50,000-year-old DNA reveals first-ever look at Neanderthal family
Fragments of bones and teeth located in a cave in the snowy Siberian Altai Mountains have revealed the first ever glimpse of a Neanderthal family. More than 50,000 years ago, a group of adults and children died hiding in their hunting camp, and the find gives archaeologists and geneticists the most complete set of Neanderthal genomes to date.
About 60 miles (100 kilometers) west of Denisova Cave, which yielded evidence of an extinct hominin species called Denisovans a little more than ten years ago, the Chagyr Cave was located, where in 2019 excavators were found (opens in a new tab) about 90,000 stone artifacts, bone tools, animal and plant remains, and 74 Neanderthal fossils. Organic remains of the Chagyr Cave, which is believed to have been a short-term bison hunting camp radiocarbon 51,000 to 59,000 years old. Pollen and remains of animals show that during the short time when Neanderthals inhabited Chagyrskaya, the climate was quite cold.
The new analysis was published on October 19 in the journal Nature (opens in a new tab) delves into the genetic composition of Neanderthals in Chagyr and the nearby Okladnikova cave. The study revealed a staggering 13 genomes, nearly doubling the number of complete Neanderthal genome sequences in existence. While previous work estimated the size of Neanderthal communities based on footprints and patterns of site use, the new genomic analysis directly tested the hypothesis that Neanderthals lived in biologically connected groups of 20 or fewer individuals.

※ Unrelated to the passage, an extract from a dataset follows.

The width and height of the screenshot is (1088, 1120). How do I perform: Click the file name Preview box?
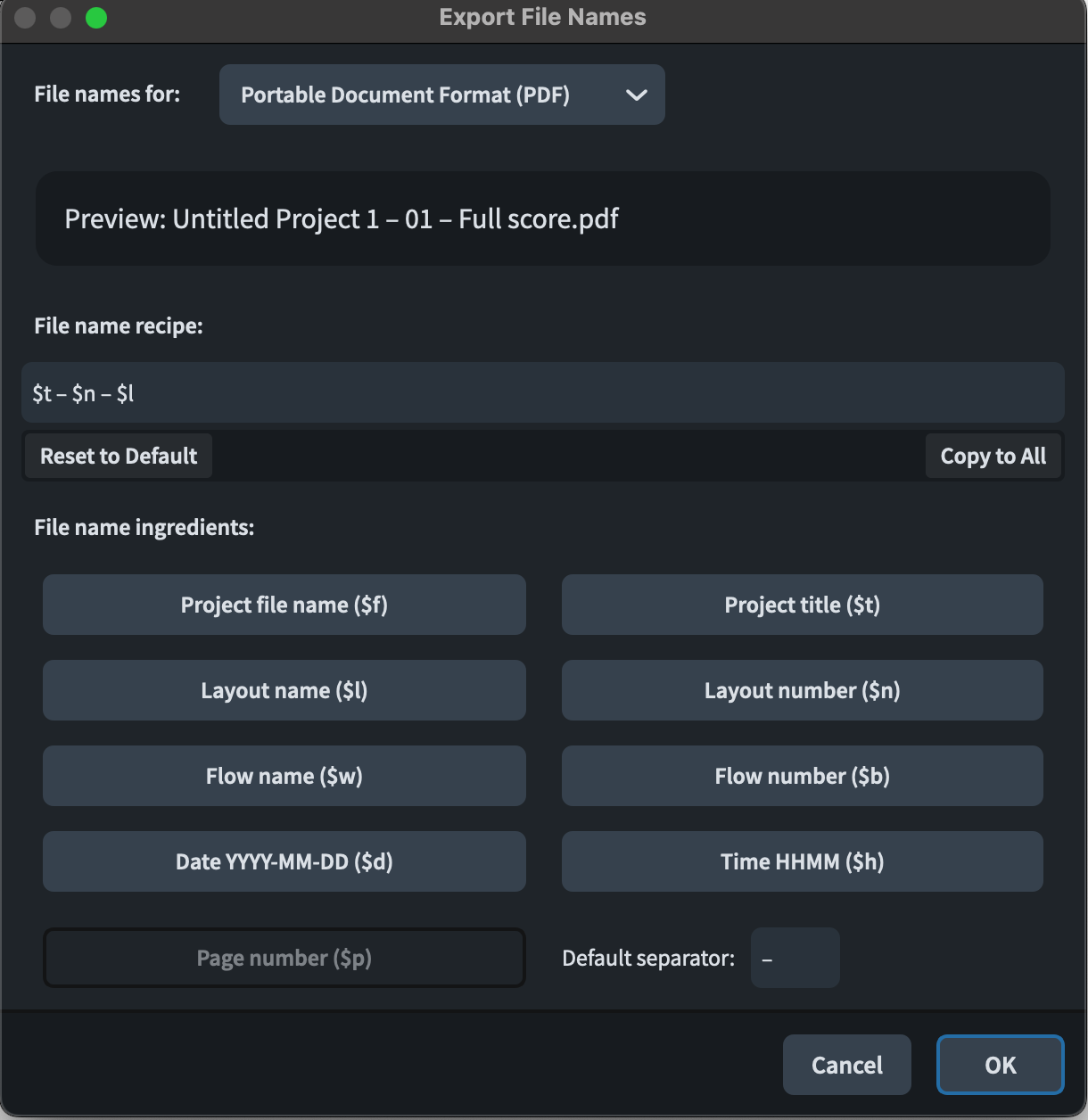tap(542, 218)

On the subject: Neanderthals and humans were much more connected than anyone thought
Genetic data of 11 Neanderthals found in the Chagyr Cave provided researchers with the first indisputable evidence of Neanderthal family relationships, the article says. The DNA from two individuals—an adult male and an adolescent female—suggested a “first-degree relationship,” meaning they could be mother and son, brother and sister, or father and daughter.
But their mismatched mitochondrial DNA (mtDNA), which is usually passed down from mother to child, ruled out the first two pairs, bringing researchers face-to-face with a father and his teenage daughter. The father also shared mtDNA with two other males who were likely close maternal relatives; “for example, they could divide the grandmother,” the authors suggest.

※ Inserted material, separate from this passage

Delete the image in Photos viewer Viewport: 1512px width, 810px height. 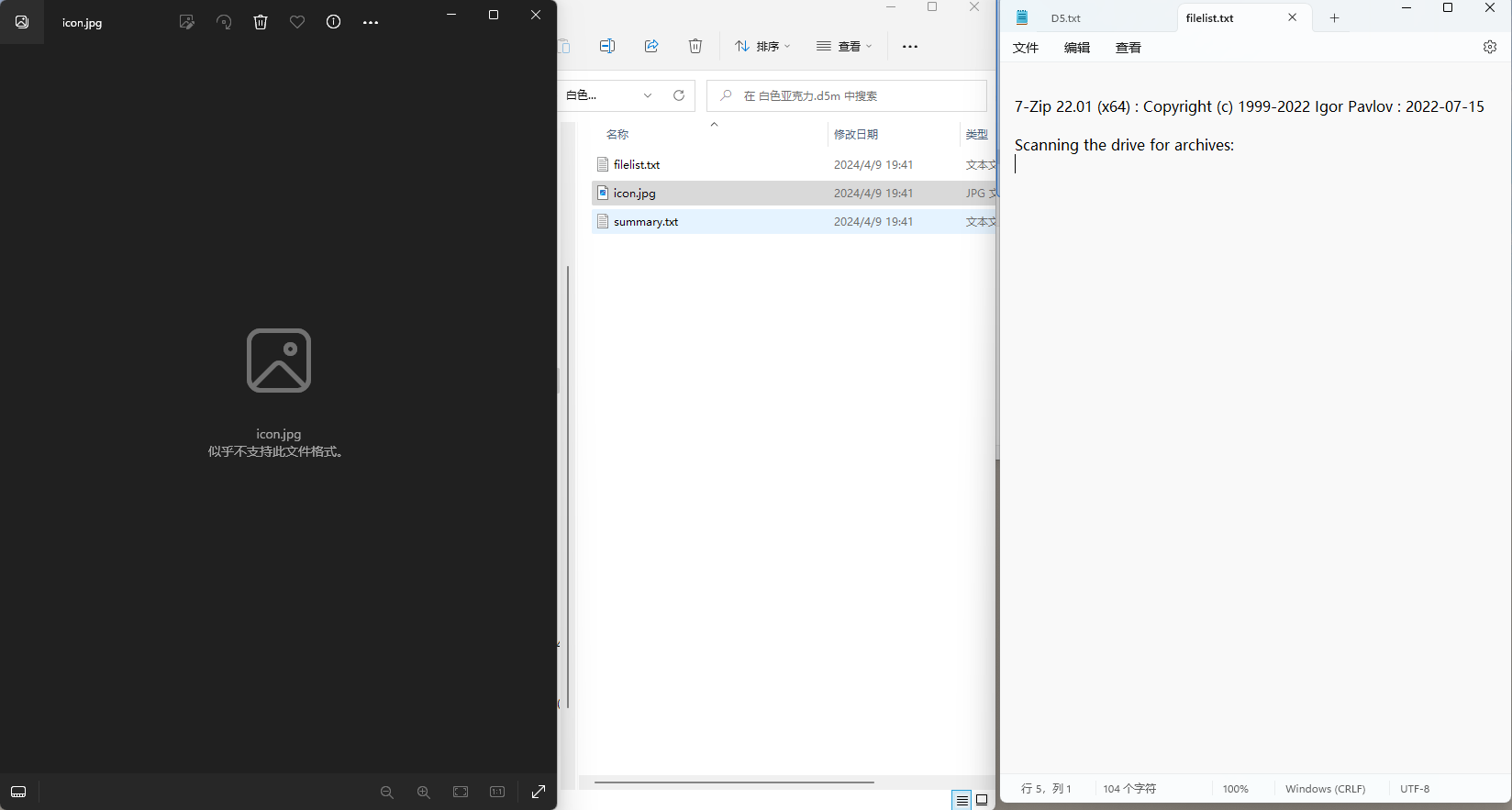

There is no evidence that these wandering Neanderthals intermingled with the neighboring Denisovans, even though they were probably in the same place at the same time. The researchers write that they estimate that the Denisovans shared a common ancestor, perhaps 30,000 years before the Chagyr Neanderthals existed, and that the Chagyr and Okladnikov individuals “appear to be equally related to European Neanderthals and were part of the same Neanderthal population.”

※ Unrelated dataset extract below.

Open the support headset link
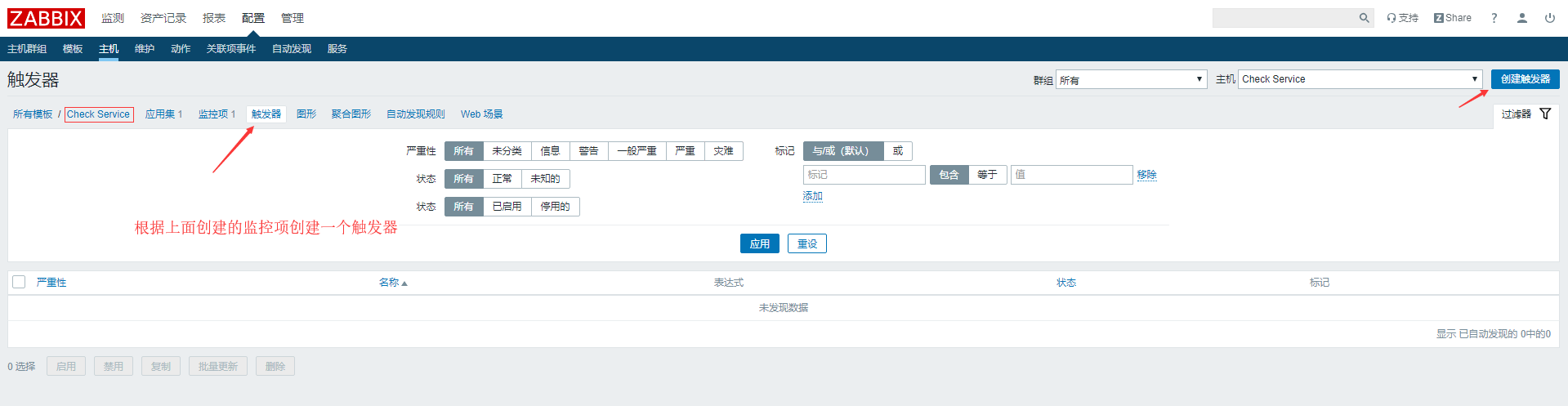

The high similarity in the genome segments of these Neanderthals also led the researchers to “conclude that the size of the local Chaghir Neanderthal community was small.” Fitting the models to mtDNA and Y-DNA, the latter of which is passed from fathers to sons, the best scenario “assumes a community size of 20 individuals,” with female migration being “a major factor in the social organization of the Chagyr Community of Neanderthals,” the study authors write. In fact, some women remained in the group they were born into, while many others left their communities to join new ones. But the researchers are not sure if this group size can be applied outside the Altai region, as the Chagyr group could be a unique isolated example.
Isolation may have been the cause of the demise of these Neanderthals. Reflecting on the cause of the death of this group, paleogeneticist and lead author Lavrits Skow said The New York Times (opens in a new tab) that the group may have starved to death after a poor bison hunt, while geochronologist and co-author Richard Roberts said The Washington Post (opens in a new tab) that “maybe it was just a terrible storm. They are in Siberia after all.”